COPERNICUSBA replied to HIFU4me's response:
I posed the issue to which you have replied and your observation appears to be logically well taken. I do exercise frequently per week (which includes the use of a stationary bicycle), however, I think, that, unless you are a urologist or prostate cancer oncologist, the best route to answer these issues would be by direct consultation with a medical professional qualified to provide the correct response so that myths are not created. This is not, however, to berate your response. On the contrary. My issue specifically is directed to individuals who have already had a prostatectomy and go for periodic PSA follow up testing. Since it had not occurred to me that the issue of exercise may have an effect on the PSA readings of people who have had a prostatectomy, I do thank you for your having raised this issue. I will clarify these issues with my oncologist at my upcoming visit. Being better informed about what to do or not to do prior to PSA testing after a prostatectomy will highly serve this patient population.

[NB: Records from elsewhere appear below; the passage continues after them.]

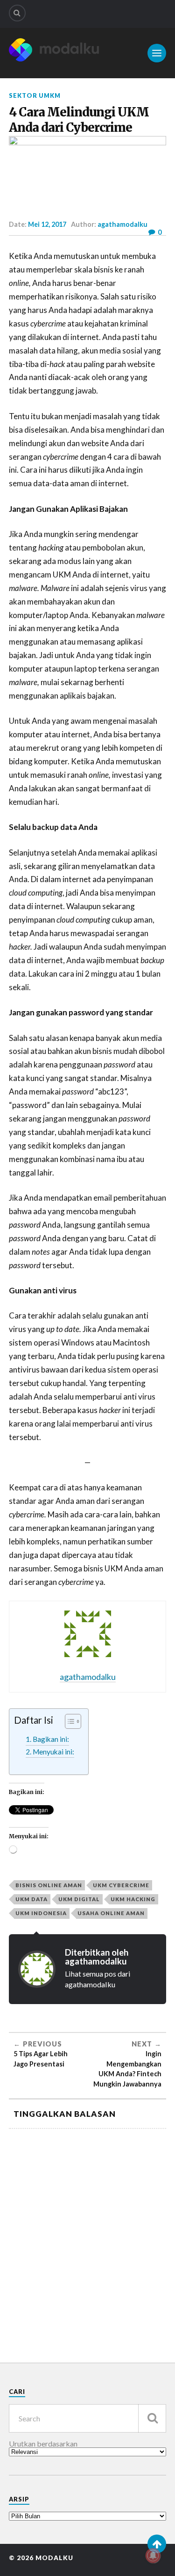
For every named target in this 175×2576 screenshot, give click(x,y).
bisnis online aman (48, 1885)
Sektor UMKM (35, 95)
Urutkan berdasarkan (43, 2444)
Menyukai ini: (53, 1751)
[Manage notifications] (153, 2555)
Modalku (54, 2558)
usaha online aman (111, 1913)
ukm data (31, 1899)
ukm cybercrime (121, 1885)
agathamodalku (122, 224)
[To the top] (156, 2544)
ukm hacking (133, 1899)
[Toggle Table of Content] (68, 1721)
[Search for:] (88, 2418)
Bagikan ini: (51, 1739)
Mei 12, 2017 (47, 224)
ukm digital (79, 1899)
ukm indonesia (41, 1913)
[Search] (17, 13)
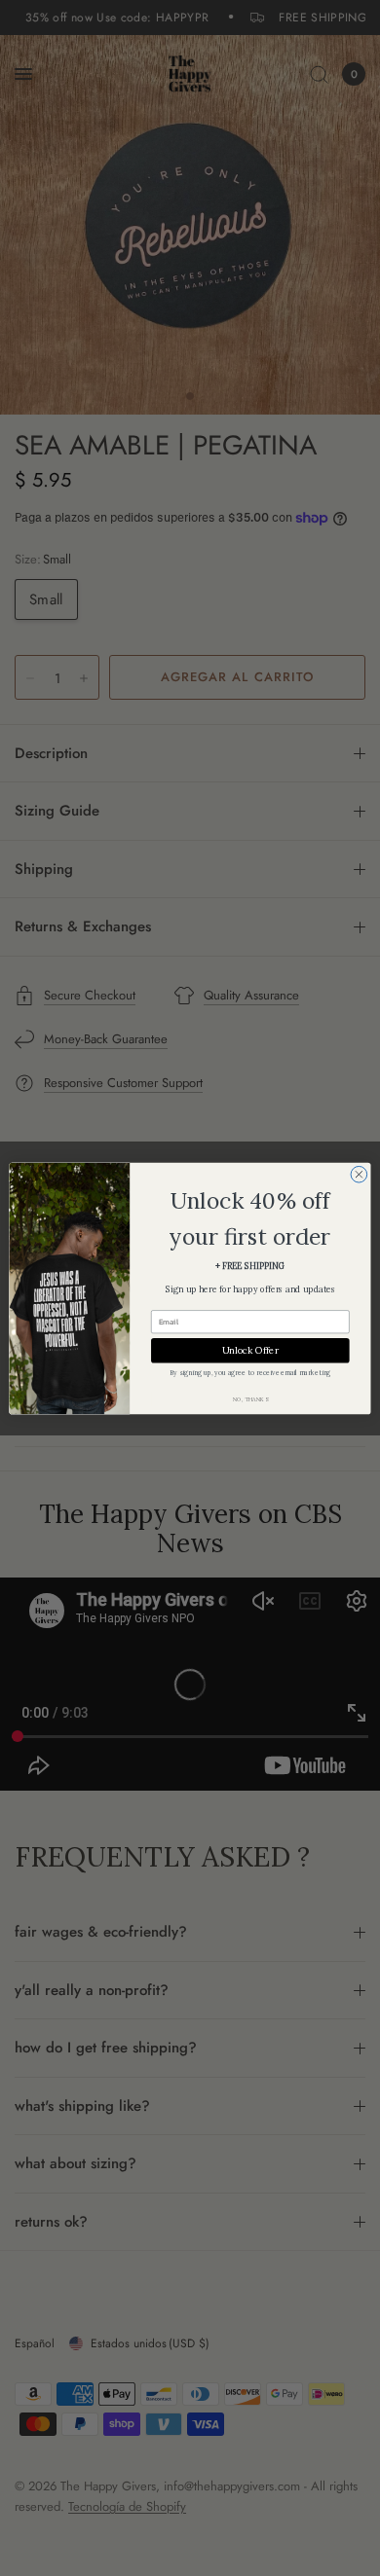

For the community of individuals who do need to follow up with PSA readings on a periodic basis AFTER surgery, the answers to these issues are very important in order to avoid having a reading which might be skewed thereby creating unnecessary anxiety.
az4peaks2 responded:
To specifically answer your question, in my opinion, NO! Sex and most other activities that MAY affect PSA readings prior to surgery should, normally, not effect POST-SURGERY PSA readings.

Their effect was due to temporary "trauma" to, or '"stimulation" of the Prostate Gland, whose function was to produce a liquifying agent that expedited the delivery of semen to the recipient.